The election has taken its toll in a surprising way. People here are still commenting on it, but in almost hushed tones. They admit to getting up early on election morning to see who won. There are even more comments on the Electoral College than eight years ago. That's an awfully strange way of electing a President is frequently heard. Interesting how long it has taken before people outside the US have finally understood it. Who devised this system? Explain it was around 1776. Bewilderment at the fact nothing has changed since then. Why not? OK there are big states and smaller states, in population if not in size, and how it would be next to impossible to change the status quo.
Two other comments follow immediately: fear and hope that nothing happens to Obama and distress on Palin having been nominated for Vice President. There is real concern for the President-elect's safety here. And utter astonishment at someone so unqualified not only being nominated but at how the system could be hijacked by its own process.
Yes We Can has become part of the language. A local newspaper has adopted it into a series on how citizens have changed their lives with this positive, uplifting phrase. It has even been changed around now that the Green Party has elected a Turkish-German citizen to lead it. Yes we Chem -- a play on this leader's first name.
It is an interesting time to ponder the differences in the systems on both sides of the Atlantic. Obama managed to start off his race on his own as an outsider and through enormous discipline, organization and brilliance win against so many odds. Anything like this is unthinkable over here where strict party rules would prohibit such a newcomer to rise so fast. On the other hand, there are far more political parties to choose from here and in the last twenty years two new parties are now in Parliament with voices in federal and state elections, the Green and the Left Party.

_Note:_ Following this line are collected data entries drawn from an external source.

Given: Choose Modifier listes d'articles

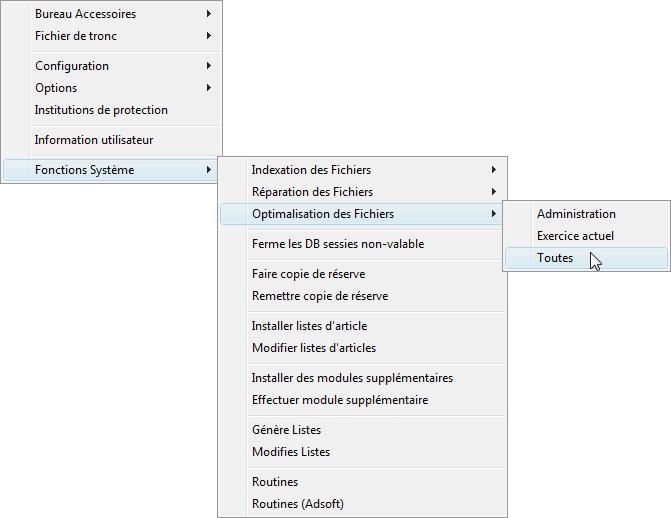Looking at the screenshot, I should pos(362,348).
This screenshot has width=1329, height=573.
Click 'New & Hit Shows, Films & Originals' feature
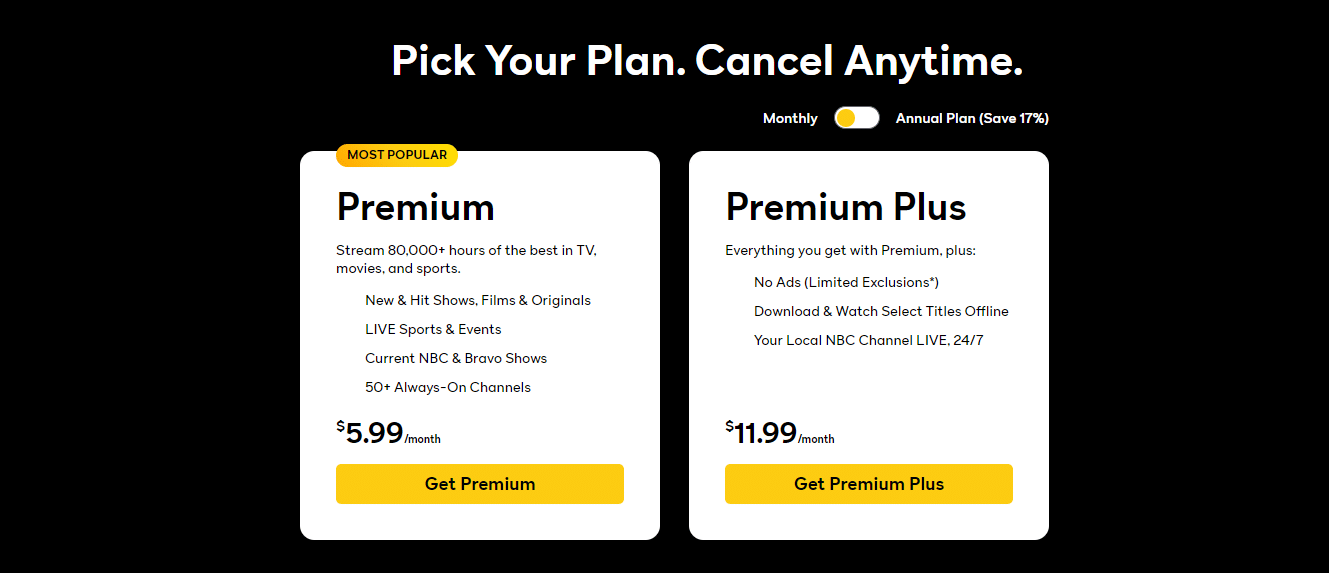tap(478, 300)
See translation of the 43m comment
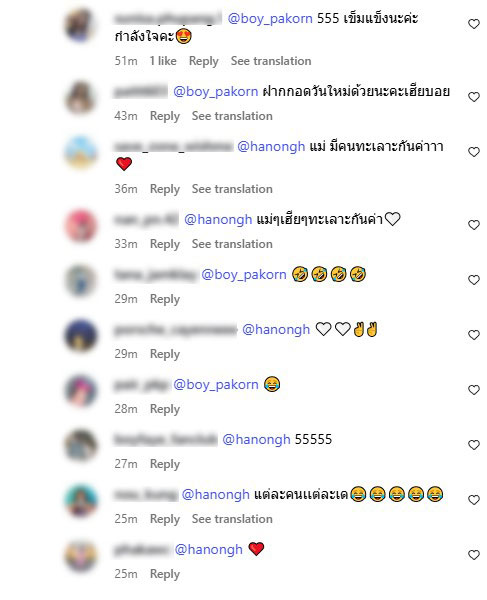 [x=232, y=116]
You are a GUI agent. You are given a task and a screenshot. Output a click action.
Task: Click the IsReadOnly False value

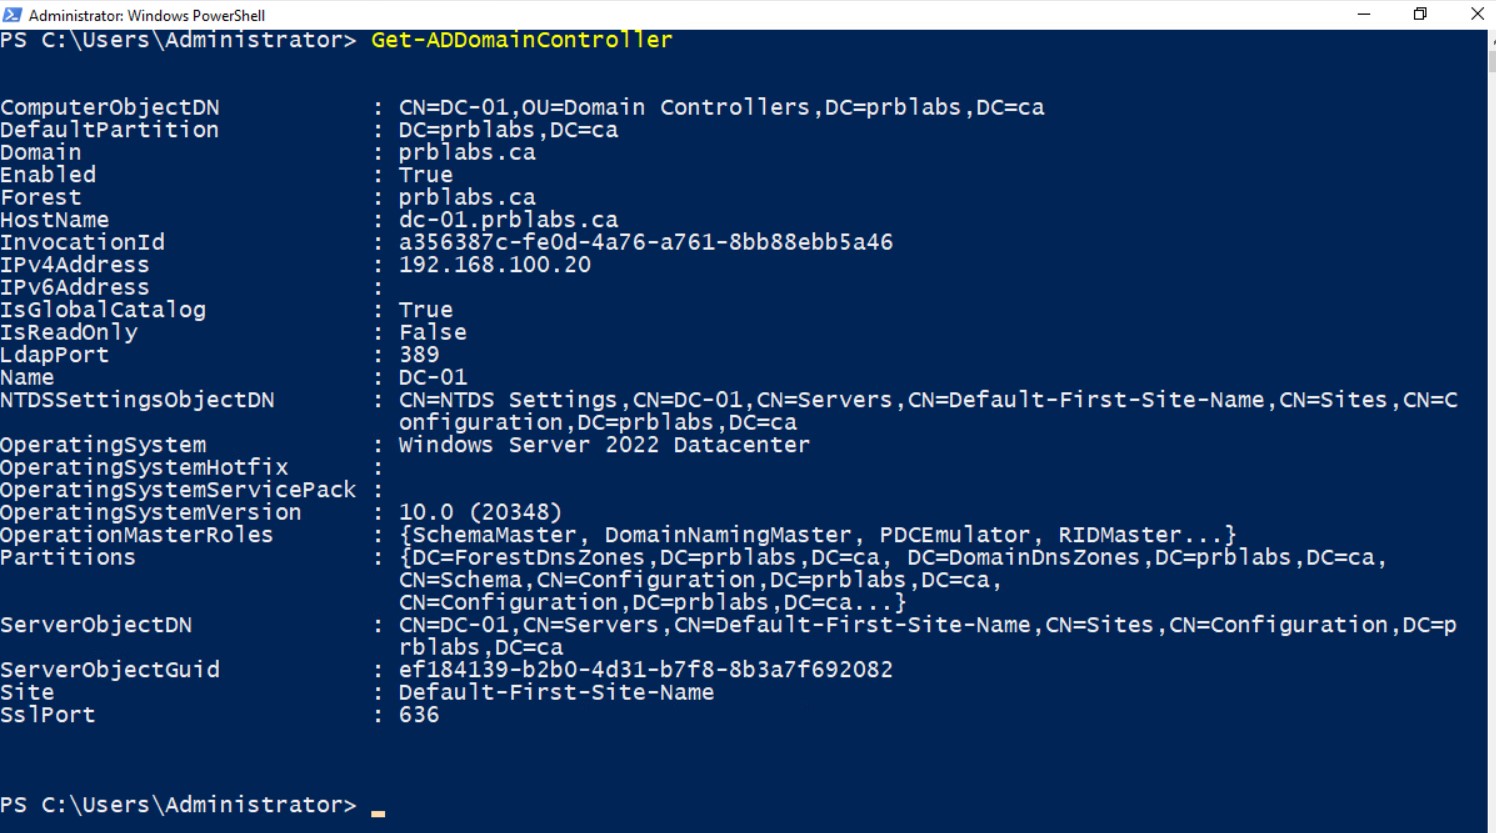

Among all the enormous problems facing the new administration, one of the most symbolic is Closing Guantanamo. How and When by Elisa Massimino at www.iht.com/articles/2008/11/18/opinion/edmassimino.php:
Closing Guantanamo will require more than the stroke of a pen. It will take comprehensive policy changes and a major investment of domestic and international political capital. But it can be done, and it can be done in the new administration's first year. .....For nearly seven years, Guantanamo has been a trap, not just for the prisoners held there but for American moral authority and global leadership. We have had the keys to unlock it all along. It is up to President-elect Obama to use them.